Crescemos a ouvir as histórias de quem nos rodeia e de quem amamos, herdamos as suas memórias e guardamo-las junto ao peito, como se fossem também elas nossas. A prova disso é esta pequena grande obra da Marcador, em que Clarissa Pinkola Estés nos comove com o relato de momentos outrora vividos pelo seu tio Zóvar – jardineiro, camponês, refugiado, contador de histórias e, acima de tudo, uma pessoa cheia de fé.
Nesta obra autobiográfica, pessoal até ao tutano, a autora relembra as histórias que o seu tio húngaro lhe contou, e reconta-as com uma simplicidade tocante. No fundo, “O Jardineiro que tinha Fé” (Marcador, 2023) é uma ode a todos aqueles que, apesar das situações mais adversas, valorizam as mais pequenas coisas da vida, escolhendo ver o copo meio cheio todos os dias.
O tio Jóvar muda-se para a casa da autora para fugir à guerra, à fome e à morte. O seu aspecto físico contrasta com a vivacidade da sua alma. Embora tenha presenciado diversas situações trágicas, horrendas e desumanas, acredita que tudo o que viveu não foi em vão, que tudo tem um propósito e que tudo pode, igualmente, ser vencido com amor e compreensão. À sua sobrinha passou este tio muitos saberes, a sua persistência e a sua esperança.

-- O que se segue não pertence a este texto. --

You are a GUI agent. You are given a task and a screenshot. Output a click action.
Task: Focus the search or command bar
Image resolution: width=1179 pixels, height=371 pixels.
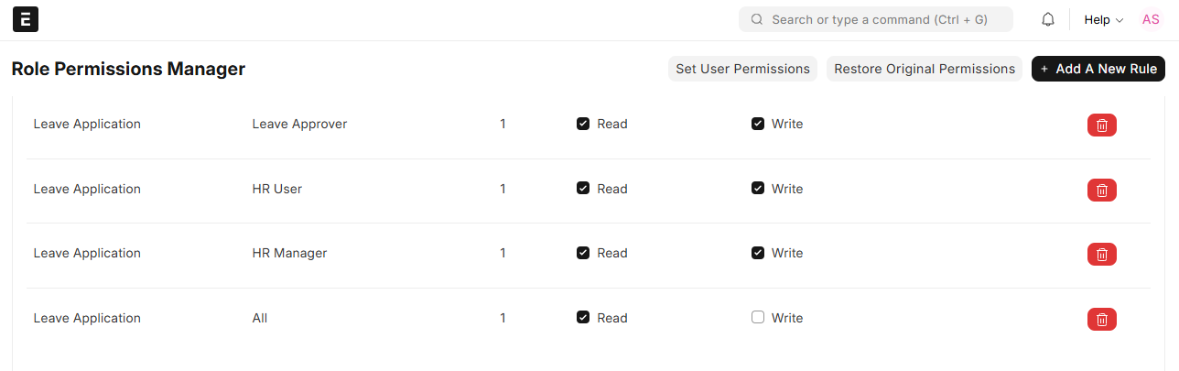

Nesta homenagem ao seu tio, Clarissa Pinkola Estés prova que os males de que padece o mundo também podem ser poéticos, que a vida é efémera e que nos cabe a nós escolher viver em paz, ao invés de nos entregarmos ao mal que nos rodeia e atormenta. Somos nada mais do que sementes da vida, regadas por quem connosco priva. Todas as árvores têm as suas especificidades, sendo isso o que as torna especiais, e é portanto necessário que sejam plantadas em solos adaptados às suas condições para darem frutos. Nós, Homens, somos iguais e só damos frutos, quando nos encontramos felizes, livres e respeitados. Não é a queda da folha que mata a árvore, não é a mudança que nos corrói: é a inércia que nos mata.